Blue light activates antibodies on demand
by Samuel VenninKorean researchers have used light to control the binding of two separate and inactive antibody fragments and generate a specific, timely immune response to antigens. The platform that they created could help develop new therapies for cancer or autoimmune diseases (Nat. Methods. 10.1038/s41592-019-0592-7).
When a pathogen such as a bacteria or virus enters the human body, the immune system reacts by creating antibodies to identify the intruder and kickstart the chemical process that leads to its neutralization. With their Y shape, antibodies bind to a specific antigen and alert nearby phagocytes to the presence of an invader that needs to be eliminated.
Making antibodies more selective and efficient at detecting antigens has been a key research goal for developing new cancer or autoimmune therapies over the last three decades. Such antibodies, which have been engineered to generate a better and immediate immune response against their target antigens, are known as therapeutic antibodies. For example, the CAR T-cell cancer therapy that garnered a lot of attention following the 2018 Nobel Prize in Medicine associates a tumour-detecting antibody with cancer-killing T cells to create a “living drug” that can fight off tumours.

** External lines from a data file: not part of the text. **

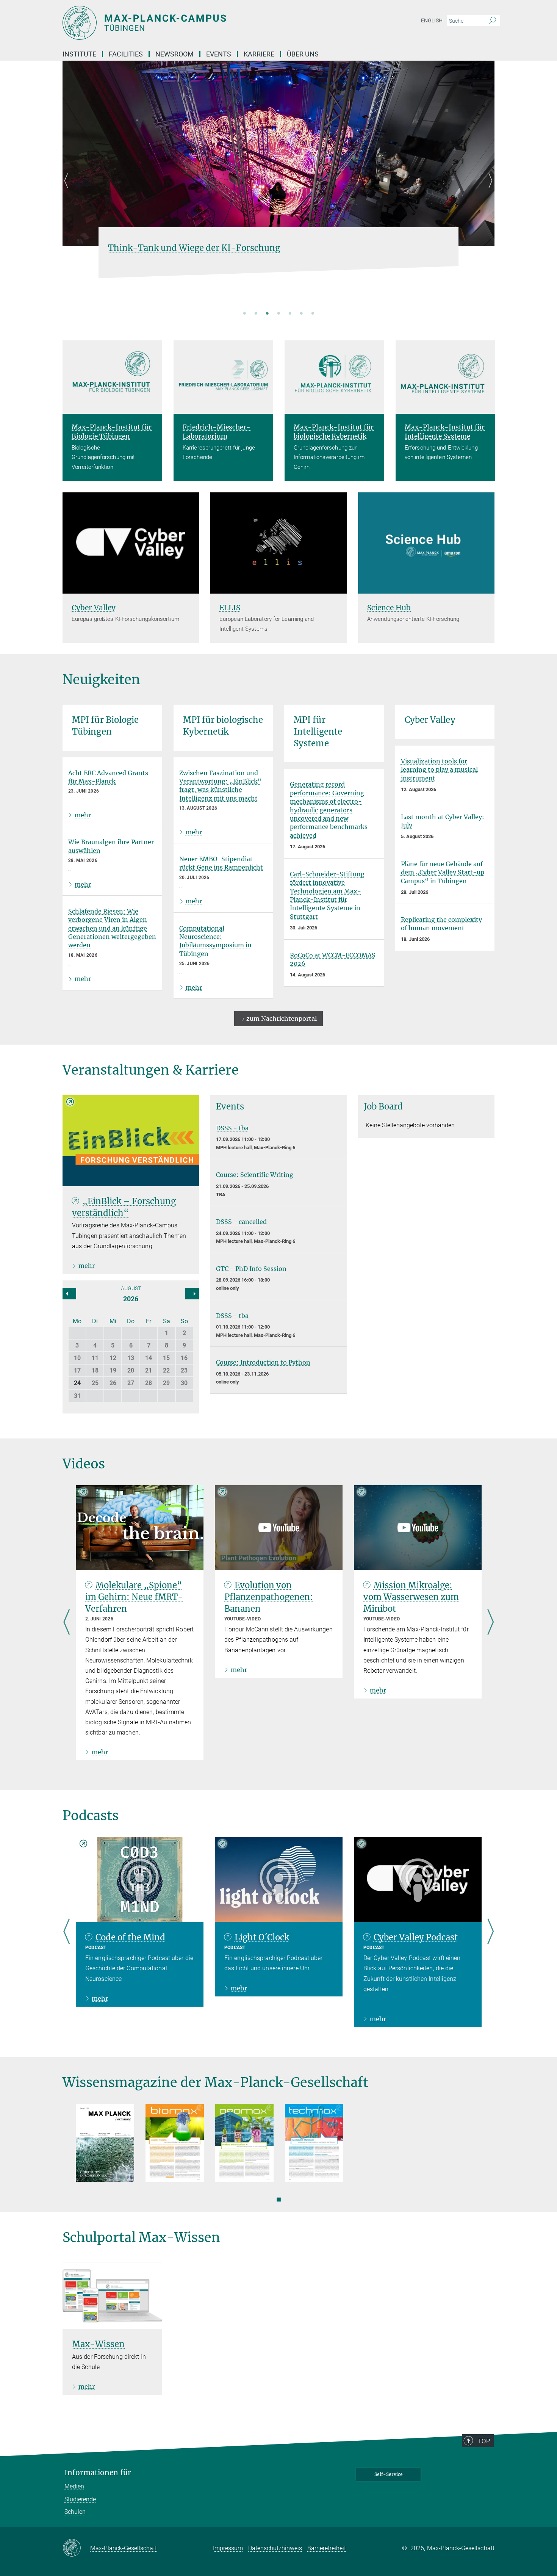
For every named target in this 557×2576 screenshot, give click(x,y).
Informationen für (97, 2472)
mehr (83, 815)
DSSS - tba (232, 1128)
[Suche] (492, 21)
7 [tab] (312, 314)
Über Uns (303, 54)
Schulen (75, 2511)
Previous (68, 190)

But for all their advantages, therapeutic antibodies are limited by our ability to control them. Their expression and regulation can be chemically induced, but the ability to precisely fine-tune their activity when and where needed has remained so far elusive, preventing the control of an antibody’s function within a living cell.
A one-in-all platform
A team led by Won Do Heo and Byung Ouk Park, from the Institute for Basic Science and Korean Advanced Institute of Science and Technology in South Korea, has now managed to achieve this control, by using a split–rejoin technique. Briefly, the researchers injected antibodies as two inactive split fragments (two separate branches of the Y shape) and used blue light to stimulate a reaction that led to linking of the branches and consequently, activation of their defensive function. They called the antibodies generated in this way “optogenetically activated intracellular antibody”, or “optobodies”.
The researchers first optimized their platform for insertion of binding domains. They tested it on two antibody fragments selected for their high target-specificity and stability: a single-chain variable fragment (scFv) and a single-domain antibody (a so-called nanobody). They first identified in a green fluorescent protein (GFP) nanobody the sites that required optical stimulation to spur the reassembling of the antibodies, and then compared the mitochondrial activities of the optobodies with similar, unmanipulated, antibodies.
While each separated fragment of the antibody did not display much mitochondrial activity, the optobody generated by linking the two branches displayed similar expression patterns to the original antibody. This finding indicates that there is no functional difference between optobodies and the natural antibody they are replicating.
Towards future breakthroughs?
Finally, the researchers tested whether the platform could generate optobodies targeting specific cells to disrupt pathway signalling. They administered novel nanobody fragments to cells derived from mouse and human embryos and monitored the ability of the optobodies to inhibit specific target endogenous proteins in these living cells. The team paid close attention to the cell movement and receptor signalling, two characteristics of pathogen expression. All of the optobodies studied bound to their target proteins and induced a reduction in cell movement, along with a significant reduction of signalling transduction.
“Our optobody system is a great tool to study the role of endogenous proteins in living cells and animals, and also shows great clinical promise for therapeutic strategies in the future,” says Heo. This could prove all the more interesting because the trigger source is not limited to blue light – other wavelengths such as near-infrared light could provide similar results with a different pool of antibodies. By offering more precise control of target protein activity, both spatially and temporally, the technique could eventually lead to the design of inducible “living” drugs for conditions where current therapies remain ineffective.